Even under then-existing rules, it appears that the incident in question was not allowable.

DOC Director of Communications Lisa Kinney wrote, “It is deeply troubling and represents a breach of our protocol. We sincerely apologize to this child and her family and will be taking immediate disciplinary action against the person responsible. Our procedure states that only a parent or legal guardian can approve the strip search of a minor; in this case, the adult visitor who signed the consent for the minor to be strip searched wasn’t the minor’s parent or legal guardian. The staff member who authorized the search of the minor following a K-9 alert didn’t have the authority to do so. We take this matter very seriously and as mentioned above will be taking immediate disciplinary action against the person responsible.”

Diamond Peerman, the girlfriend of the 8-year-old’s incarcerated father, had accompanied the child on the two-and-a-half-hour road trip from Hampton to the BCC.

At the beginning of the visitation attempt, after the K-9 alert, Peerman asked whether the child would be subjected to a strip search as well as herself. She said prison guards initially said no, but after talking with a captain, that decision was rescinded.

Peerman told the DOC captain and other guards that she was not the child’s legal guardian, but they informed her that she had to sign the consent form anyway.

The child asked Peerman what being strip searched meant and Peerman said, “I told her, that means you have to take all of your clothes off or you’re not going to be able to see your dad. That’s when she started crying.”

Two female guards took Peerman and the child to a bathroom. First, Peerman was strip searched and told to bend over and cough; then, after also being strip searched and told to bend over and cough, the child was slowly handed back her clothes piece by piece, and one of the guards asker her, “How old are you, sweetheart?” Peerman said, “I just looked at her and I’m like, ‘That’s not even appropriate to be asking her right now. Why would you ask that when she’s naked?’”

No contraband was discovered on either Peerman or the child, nor during a search of Peerman’s car. They were eventually allowed to visit the girl’s father but only with glass separating them; no contact visit was allowed.
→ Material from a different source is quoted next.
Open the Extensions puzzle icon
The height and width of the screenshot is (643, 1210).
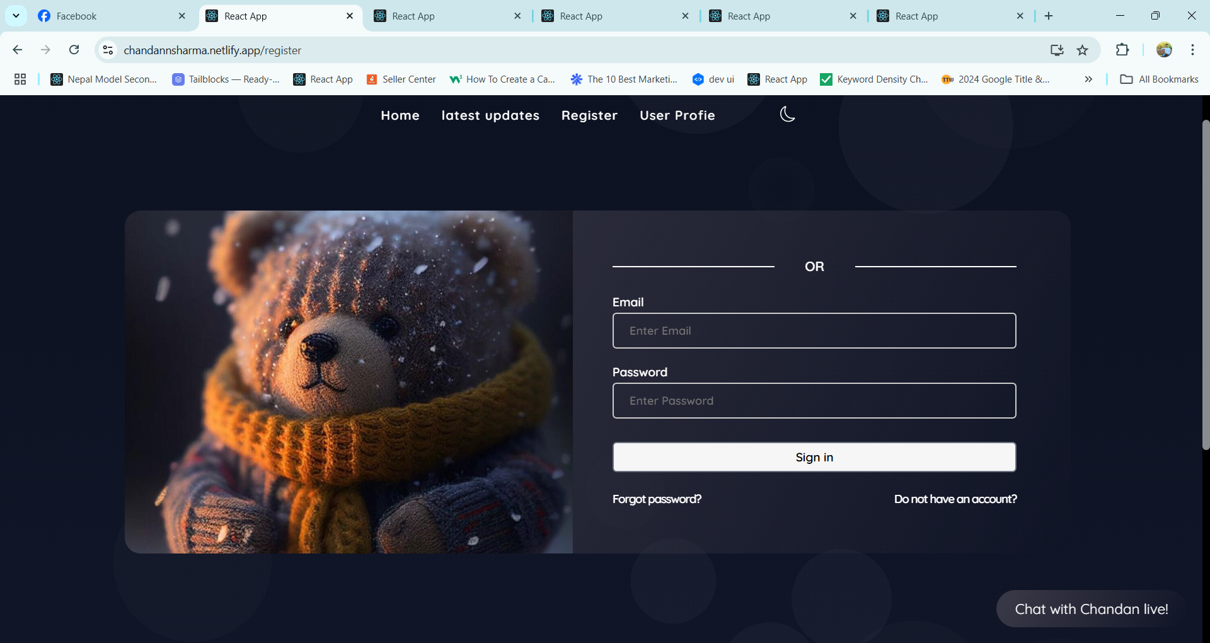pos(1122,50)
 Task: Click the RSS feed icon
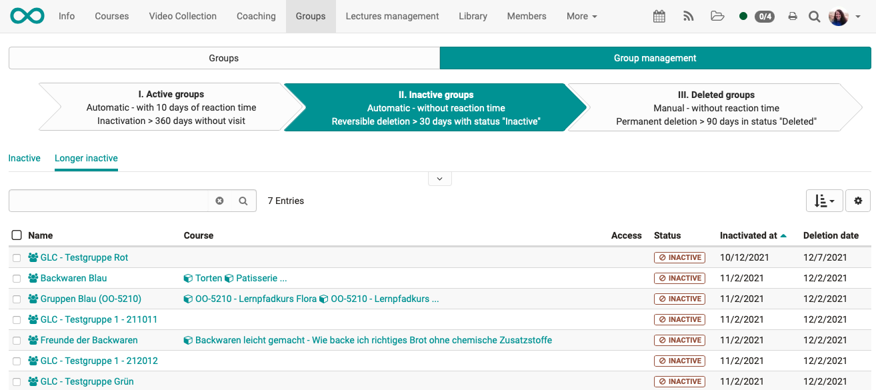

The child was haunted by the strip search, according to her mother. The 8-year-old already suffered from bipolar disorder, depression and ADHD. “She’s a minor, she’s a girl. She was traumatized,” said her mother. “She gets emotional, she will break down.”

Regarding Northam’s ruling, Peerman called it a good first step, “It feels good that they did it but [the strip search] shouldn’t have been done anyway. There’s no reason for them to strip search a child.”

The child’s mother suggested she may file a lawsuit. “The system is really crazy,” she said. “The policy was broken before they made her go through a strip search.”

“Her and her dad have a good relationship ... because she gets to go see him every weekend,” she added. “But at the same time, she went through something that traumatized her. I’m not sending her back there.” Sadly the strip searches of children in prisons and jails are all too common around the U.S. and reflect the dehumanizing nature of the U.S. police state.